■ **RECORDS SHOWN**:
== == ==

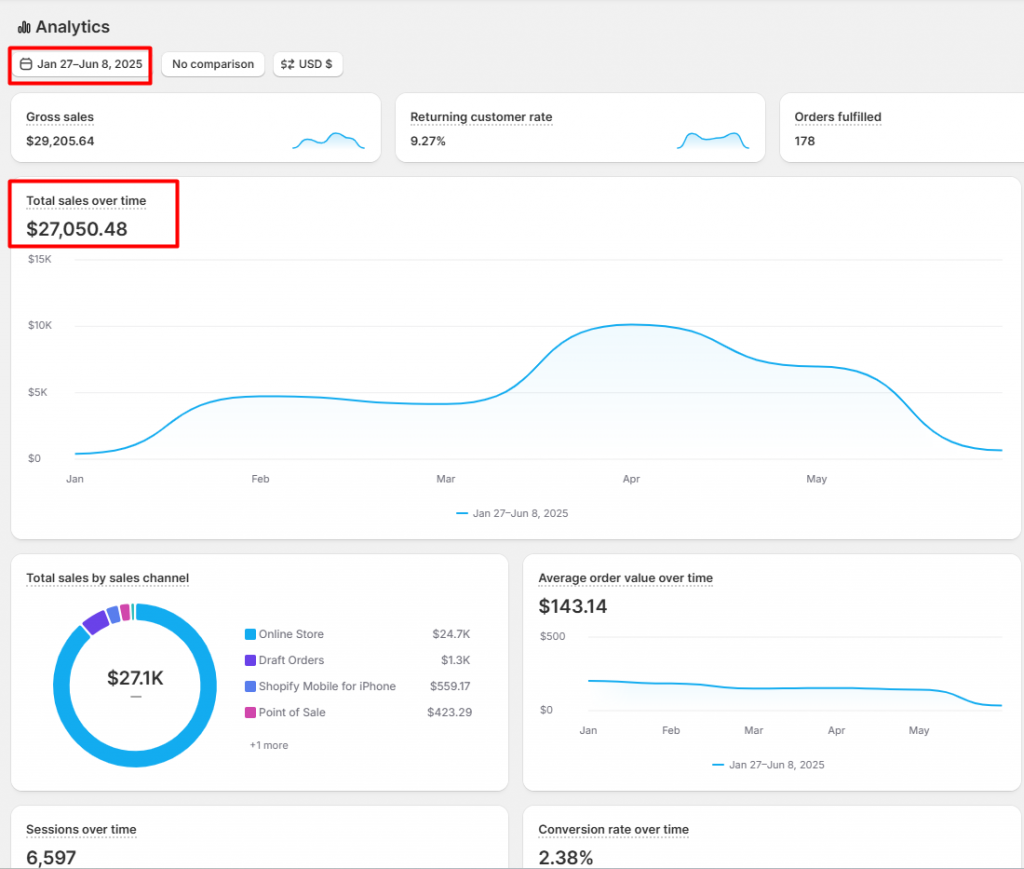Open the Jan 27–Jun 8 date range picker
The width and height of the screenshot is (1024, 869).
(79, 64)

== == ==

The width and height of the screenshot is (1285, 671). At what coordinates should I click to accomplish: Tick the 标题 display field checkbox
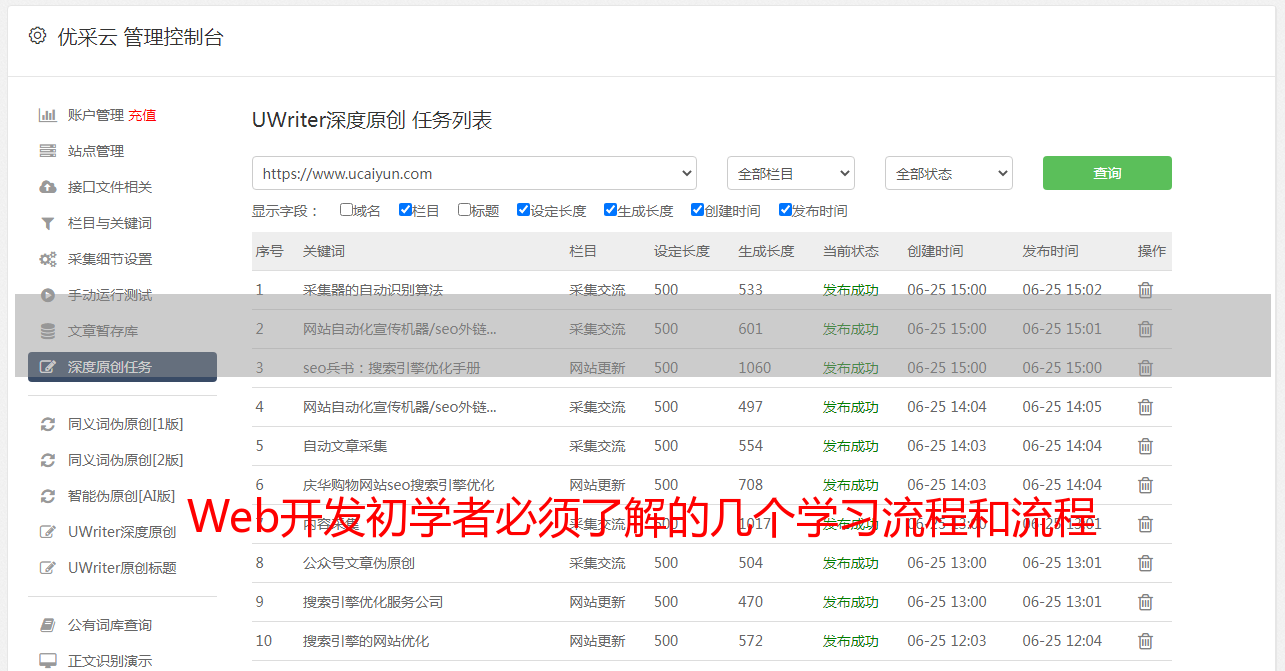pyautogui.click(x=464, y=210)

== == ==

■ **PROBLEM TO SOLVE**: Collect every line of the data above that contains the string "height". Treat uppercase and lowercase letters as distinct when matching.

■ **RESPONSE TO THE EXERCISE**:
The width and height of the screenshot is (1024, 869).
The width and height of the screenshot is (1285, 671). At what coordinates should I click to accomplish: Tick the 标题 display field checkbox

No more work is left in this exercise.